== PROMPT ==
Keep every line in which "search" occurs and drop the rest of the data.

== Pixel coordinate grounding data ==
◇ ◇ ◇ ◇ ◇

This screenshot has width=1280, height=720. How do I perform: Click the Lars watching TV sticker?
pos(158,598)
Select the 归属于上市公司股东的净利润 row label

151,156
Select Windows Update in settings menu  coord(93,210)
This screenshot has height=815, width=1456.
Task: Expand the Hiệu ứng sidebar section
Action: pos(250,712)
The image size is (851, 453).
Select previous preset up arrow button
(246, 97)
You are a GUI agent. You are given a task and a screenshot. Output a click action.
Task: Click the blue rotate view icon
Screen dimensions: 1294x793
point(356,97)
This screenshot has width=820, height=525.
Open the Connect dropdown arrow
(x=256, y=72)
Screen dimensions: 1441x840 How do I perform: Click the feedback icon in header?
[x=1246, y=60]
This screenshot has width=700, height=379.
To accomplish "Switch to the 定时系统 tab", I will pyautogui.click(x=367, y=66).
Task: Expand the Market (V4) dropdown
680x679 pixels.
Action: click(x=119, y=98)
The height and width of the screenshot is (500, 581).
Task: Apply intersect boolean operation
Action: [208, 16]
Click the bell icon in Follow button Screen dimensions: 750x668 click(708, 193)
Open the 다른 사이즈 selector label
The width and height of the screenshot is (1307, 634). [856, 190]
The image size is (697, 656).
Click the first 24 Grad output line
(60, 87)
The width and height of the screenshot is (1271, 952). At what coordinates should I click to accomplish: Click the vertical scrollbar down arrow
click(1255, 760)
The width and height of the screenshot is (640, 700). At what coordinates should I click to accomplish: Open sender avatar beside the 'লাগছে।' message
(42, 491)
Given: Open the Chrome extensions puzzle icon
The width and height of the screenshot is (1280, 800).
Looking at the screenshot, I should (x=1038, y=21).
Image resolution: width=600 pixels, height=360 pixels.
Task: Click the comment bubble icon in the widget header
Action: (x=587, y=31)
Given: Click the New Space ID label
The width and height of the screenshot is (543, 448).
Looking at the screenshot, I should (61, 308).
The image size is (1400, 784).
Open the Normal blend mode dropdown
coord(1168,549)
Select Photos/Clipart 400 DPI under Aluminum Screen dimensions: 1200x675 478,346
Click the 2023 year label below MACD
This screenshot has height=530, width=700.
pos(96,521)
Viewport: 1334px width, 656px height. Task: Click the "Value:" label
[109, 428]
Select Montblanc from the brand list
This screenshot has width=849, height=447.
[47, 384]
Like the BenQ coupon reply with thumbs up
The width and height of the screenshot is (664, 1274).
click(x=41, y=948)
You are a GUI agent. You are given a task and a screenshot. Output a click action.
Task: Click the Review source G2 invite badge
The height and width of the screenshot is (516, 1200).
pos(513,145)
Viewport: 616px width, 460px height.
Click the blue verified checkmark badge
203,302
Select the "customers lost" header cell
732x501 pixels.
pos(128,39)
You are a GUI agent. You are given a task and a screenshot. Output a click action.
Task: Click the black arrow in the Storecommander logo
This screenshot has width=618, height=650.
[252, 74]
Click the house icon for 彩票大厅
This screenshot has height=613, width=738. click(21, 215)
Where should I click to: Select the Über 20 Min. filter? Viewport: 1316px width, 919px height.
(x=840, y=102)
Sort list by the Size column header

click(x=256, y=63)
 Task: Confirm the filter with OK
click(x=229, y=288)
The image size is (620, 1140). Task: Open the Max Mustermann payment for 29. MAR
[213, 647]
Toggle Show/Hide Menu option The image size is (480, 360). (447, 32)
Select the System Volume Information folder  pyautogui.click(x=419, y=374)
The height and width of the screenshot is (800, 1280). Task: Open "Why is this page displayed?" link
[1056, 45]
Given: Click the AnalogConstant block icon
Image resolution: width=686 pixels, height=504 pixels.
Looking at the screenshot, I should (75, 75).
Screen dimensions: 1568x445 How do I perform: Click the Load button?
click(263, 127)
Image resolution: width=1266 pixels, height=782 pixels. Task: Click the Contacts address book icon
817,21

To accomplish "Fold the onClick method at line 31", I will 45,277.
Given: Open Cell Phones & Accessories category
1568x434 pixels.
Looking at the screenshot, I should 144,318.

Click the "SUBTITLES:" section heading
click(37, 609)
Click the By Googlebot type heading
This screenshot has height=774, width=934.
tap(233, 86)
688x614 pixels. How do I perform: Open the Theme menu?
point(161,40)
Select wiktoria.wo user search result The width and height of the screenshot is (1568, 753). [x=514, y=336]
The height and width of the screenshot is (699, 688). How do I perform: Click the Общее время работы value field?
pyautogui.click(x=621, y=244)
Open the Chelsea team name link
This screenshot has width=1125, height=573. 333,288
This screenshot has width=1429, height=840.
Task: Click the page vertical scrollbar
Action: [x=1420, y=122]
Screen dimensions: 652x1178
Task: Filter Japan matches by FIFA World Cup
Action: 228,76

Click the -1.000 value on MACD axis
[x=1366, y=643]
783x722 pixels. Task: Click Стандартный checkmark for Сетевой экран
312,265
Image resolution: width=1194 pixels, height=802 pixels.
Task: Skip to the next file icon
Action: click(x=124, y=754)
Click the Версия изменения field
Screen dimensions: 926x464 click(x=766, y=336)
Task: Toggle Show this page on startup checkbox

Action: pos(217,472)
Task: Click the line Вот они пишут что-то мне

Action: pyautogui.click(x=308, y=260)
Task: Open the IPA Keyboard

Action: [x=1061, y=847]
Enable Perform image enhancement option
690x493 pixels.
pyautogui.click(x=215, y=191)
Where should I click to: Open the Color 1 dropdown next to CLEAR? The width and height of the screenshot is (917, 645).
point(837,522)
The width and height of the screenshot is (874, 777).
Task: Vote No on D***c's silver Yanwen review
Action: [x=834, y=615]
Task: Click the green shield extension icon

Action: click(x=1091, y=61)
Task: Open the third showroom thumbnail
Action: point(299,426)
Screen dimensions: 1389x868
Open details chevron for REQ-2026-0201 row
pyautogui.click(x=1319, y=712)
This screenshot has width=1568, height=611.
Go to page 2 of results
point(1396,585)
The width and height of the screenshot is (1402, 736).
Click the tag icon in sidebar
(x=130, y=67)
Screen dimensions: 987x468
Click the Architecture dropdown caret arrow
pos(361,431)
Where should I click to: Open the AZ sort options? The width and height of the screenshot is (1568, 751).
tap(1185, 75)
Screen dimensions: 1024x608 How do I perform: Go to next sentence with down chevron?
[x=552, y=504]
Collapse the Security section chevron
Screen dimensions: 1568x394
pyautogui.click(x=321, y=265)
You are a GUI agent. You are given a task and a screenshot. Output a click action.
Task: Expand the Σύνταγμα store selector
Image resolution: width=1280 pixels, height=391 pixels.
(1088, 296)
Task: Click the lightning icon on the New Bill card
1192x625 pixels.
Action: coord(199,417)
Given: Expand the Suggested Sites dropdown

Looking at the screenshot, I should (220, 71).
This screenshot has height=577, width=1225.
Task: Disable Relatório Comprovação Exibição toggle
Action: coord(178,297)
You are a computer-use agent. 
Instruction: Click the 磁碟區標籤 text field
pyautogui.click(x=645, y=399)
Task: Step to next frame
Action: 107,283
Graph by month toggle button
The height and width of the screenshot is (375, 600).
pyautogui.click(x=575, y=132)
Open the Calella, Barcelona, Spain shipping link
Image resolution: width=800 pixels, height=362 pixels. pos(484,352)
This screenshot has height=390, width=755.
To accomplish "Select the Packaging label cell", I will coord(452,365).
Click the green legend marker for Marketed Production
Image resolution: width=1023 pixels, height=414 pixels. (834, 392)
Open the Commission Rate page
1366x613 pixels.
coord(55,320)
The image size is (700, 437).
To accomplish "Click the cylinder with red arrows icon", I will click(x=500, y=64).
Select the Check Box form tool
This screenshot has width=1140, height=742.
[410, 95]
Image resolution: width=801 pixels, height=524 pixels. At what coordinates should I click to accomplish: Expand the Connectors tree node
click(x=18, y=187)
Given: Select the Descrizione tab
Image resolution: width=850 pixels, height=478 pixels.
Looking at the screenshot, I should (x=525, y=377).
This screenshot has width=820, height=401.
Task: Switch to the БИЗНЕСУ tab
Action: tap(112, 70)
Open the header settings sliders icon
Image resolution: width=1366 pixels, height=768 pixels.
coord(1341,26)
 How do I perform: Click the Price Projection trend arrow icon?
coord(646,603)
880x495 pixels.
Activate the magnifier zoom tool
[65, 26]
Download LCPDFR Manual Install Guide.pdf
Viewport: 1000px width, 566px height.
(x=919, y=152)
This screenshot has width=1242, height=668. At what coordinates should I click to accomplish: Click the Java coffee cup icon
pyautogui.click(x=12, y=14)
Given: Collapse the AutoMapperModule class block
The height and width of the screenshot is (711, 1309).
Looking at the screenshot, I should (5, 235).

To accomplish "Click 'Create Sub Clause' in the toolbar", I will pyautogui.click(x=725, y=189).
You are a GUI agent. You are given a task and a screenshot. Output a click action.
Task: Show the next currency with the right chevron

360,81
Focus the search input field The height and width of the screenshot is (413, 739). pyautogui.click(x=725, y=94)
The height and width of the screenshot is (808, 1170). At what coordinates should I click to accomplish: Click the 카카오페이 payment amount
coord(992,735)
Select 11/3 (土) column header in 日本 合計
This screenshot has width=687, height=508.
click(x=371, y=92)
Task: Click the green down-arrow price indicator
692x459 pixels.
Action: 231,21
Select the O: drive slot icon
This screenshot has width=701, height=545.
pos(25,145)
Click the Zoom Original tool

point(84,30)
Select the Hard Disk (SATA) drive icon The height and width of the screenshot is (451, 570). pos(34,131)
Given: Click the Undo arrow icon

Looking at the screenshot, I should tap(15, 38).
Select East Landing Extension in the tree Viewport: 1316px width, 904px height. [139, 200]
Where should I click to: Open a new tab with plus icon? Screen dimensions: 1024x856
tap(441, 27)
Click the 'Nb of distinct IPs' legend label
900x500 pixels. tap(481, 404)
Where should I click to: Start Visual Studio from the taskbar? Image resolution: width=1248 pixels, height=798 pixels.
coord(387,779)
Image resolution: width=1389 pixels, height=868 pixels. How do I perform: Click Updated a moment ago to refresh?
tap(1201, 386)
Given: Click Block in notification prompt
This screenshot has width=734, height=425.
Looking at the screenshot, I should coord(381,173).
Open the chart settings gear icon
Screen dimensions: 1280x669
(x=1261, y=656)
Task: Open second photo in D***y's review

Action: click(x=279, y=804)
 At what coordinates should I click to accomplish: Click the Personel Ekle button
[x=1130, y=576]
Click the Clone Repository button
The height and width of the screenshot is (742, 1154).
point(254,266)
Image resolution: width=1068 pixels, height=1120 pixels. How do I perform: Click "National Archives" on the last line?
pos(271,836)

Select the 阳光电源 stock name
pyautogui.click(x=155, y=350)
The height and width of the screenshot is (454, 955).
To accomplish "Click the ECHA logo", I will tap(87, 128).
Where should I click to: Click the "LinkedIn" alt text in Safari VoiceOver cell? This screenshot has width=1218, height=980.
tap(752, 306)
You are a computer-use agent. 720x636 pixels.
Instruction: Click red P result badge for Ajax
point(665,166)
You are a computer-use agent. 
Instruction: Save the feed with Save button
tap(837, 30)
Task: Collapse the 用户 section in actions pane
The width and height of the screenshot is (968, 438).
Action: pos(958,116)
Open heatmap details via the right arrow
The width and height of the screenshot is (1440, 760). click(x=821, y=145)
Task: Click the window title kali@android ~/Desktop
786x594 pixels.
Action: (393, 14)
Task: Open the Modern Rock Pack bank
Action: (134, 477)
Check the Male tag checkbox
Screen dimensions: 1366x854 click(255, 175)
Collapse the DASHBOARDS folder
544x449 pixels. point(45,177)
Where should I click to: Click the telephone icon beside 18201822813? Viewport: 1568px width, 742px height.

◇ ◇ ◇ ◇ ◇

== SOLVED PROBLEM ==
Select wiktoria.wo user search result The width and height of the screenshot is (1568, 753). [x=514, y=336]
Focus the search input field The height and width of the screenshot is (413, 739). pyautogui.click(x=725, y=94)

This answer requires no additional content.